What I learned selling my Reddit accounts - brymaster
https://medium.com/@Rob79/what-i-learned-selling-my-reddit-accounts-c5e9f6348005
======
danso
Wow, that seems really small scale to me. First of all, just like HN, it's
possible for a young/karma-less account to hit the front page, in that there
are no inherent barriers. The main difference -- besides interestingness of
the content, of course -- is whether or not that post gets enough valid
upvotes to get noticed on the subreddit's top links...after which it continues
to snowball up the karma points.

So why would marketers need to buy accounts that looked real? I know that
Reddit has some ability to detect karma-rings and suspiciously upvoting
patterns...but I can't recall many past instances where Reddit itself uses
heuristics and an automated system to tell if a given upvote came from a
geniune users, based on the user's quality of past posting.

While the history of a user who posts something will be visible to all other
users...it's rare that people take the time to comb through someone's
history...it happens occasionally in partisan forums (i.e. if you post in
r/sandersforpresident in a concern-trolling way)...but so many Reddit users
are pretty casual that most reddit posting histories consist of quick quips
and comments...just generate 50 of those posts, not all in one day or in one
subreddit, and that would throw off most scrutinizers.

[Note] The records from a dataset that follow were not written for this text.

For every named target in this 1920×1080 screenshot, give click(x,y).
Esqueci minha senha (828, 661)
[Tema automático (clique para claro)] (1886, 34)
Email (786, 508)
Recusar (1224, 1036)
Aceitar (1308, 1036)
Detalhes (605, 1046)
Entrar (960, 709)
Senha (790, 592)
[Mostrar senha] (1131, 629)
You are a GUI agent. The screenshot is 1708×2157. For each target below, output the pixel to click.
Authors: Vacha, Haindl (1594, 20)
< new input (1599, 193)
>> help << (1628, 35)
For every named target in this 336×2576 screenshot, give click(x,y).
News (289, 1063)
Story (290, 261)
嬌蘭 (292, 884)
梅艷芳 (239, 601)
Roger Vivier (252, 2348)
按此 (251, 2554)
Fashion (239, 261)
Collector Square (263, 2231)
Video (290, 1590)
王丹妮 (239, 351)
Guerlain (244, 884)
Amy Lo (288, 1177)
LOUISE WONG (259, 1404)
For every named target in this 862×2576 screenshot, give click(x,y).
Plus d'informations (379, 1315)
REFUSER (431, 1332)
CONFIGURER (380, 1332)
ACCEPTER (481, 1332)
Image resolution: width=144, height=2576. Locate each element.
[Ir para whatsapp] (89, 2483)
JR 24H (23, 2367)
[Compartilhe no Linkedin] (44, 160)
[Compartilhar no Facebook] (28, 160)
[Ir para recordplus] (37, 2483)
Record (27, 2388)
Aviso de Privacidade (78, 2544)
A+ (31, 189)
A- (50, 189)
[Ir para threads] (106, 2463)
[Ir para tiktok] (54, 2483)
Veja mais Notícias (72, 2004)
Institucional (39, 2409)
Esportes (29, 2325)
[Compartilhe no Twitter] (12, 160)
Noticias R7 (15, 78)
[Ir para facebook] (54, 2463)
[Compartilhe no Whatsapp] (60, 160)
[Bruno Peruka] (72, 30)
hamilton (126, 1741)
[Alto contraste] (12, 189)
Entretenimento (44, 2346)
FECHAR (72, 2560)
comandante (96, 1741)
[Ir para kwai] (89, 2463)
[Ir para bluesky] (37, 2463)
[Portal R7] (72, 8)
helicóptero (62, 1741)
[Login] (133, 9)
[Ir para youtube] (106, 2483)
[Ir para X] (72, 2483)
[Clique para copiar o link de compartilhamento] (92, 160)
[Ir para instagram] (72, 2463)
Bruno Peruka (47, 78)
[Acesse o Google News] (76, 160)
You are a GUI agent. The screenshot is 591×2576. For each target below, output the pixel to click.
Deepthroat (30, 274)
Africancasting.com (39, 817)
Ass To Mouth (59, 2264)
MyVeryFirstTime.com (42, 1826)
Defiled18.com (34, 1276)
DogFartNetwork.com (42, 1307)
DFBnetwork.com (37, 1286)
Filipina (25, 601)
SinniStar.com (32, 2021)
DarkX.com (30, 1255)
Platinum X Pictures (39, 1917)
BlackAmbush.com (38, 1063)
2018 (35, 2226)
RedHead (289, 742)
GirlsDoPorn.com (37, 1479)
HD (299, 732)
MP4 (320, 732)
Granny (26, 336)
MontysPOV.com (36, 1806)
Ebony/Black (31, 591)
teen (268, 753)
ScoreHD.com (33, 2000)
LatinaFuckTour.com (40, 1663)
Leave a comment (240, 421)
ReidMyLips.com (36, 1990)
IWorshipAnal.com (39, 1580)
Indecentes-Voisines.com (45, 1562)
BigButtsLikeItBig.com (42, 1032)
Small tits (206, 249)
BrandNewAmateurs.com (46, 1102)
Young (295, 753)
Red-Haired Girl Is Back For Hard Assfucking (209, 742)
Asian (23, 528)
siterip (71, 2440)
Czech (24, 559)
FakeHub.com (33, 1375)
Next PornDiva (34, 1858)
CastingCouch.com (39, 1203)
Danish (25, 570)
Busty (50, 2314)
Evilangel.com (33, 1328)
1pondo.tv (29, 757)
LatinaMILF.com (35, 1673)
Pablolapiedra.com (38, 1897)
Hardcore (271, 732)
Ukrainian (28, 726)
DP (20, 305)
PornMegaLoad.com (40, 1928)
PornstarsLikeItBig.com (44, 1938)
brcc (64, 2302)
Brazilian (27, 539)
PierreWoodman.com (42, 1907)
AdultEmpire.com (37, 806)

But that's besides the point. _Users who upvote_ can't be seen by the public,
and neither can their histories. So why bother paying a premium price for a
single, established account, when it's easy enough to create new accounts and
divvy up the upvoting?

In contrast, such a system wouldn't work on Twitter, where the identity of the
account and the followers it has is critical to making something stick...i.e.
paying for 10 minutes of write access to Ashton Kutcher's account is going to
be a better ROI than having 10,000 twitter bots to retweet your astroturf.

------
pavel_lishin
I wonder, if those folks are so bad at marketing, where is the $120 coming
from? Is this a new venture for them that's doomed to failure unless they get
better at it?

------
danieltillett
I wonder how much established HN accounts sell for - another reason to opt for
a real name policy.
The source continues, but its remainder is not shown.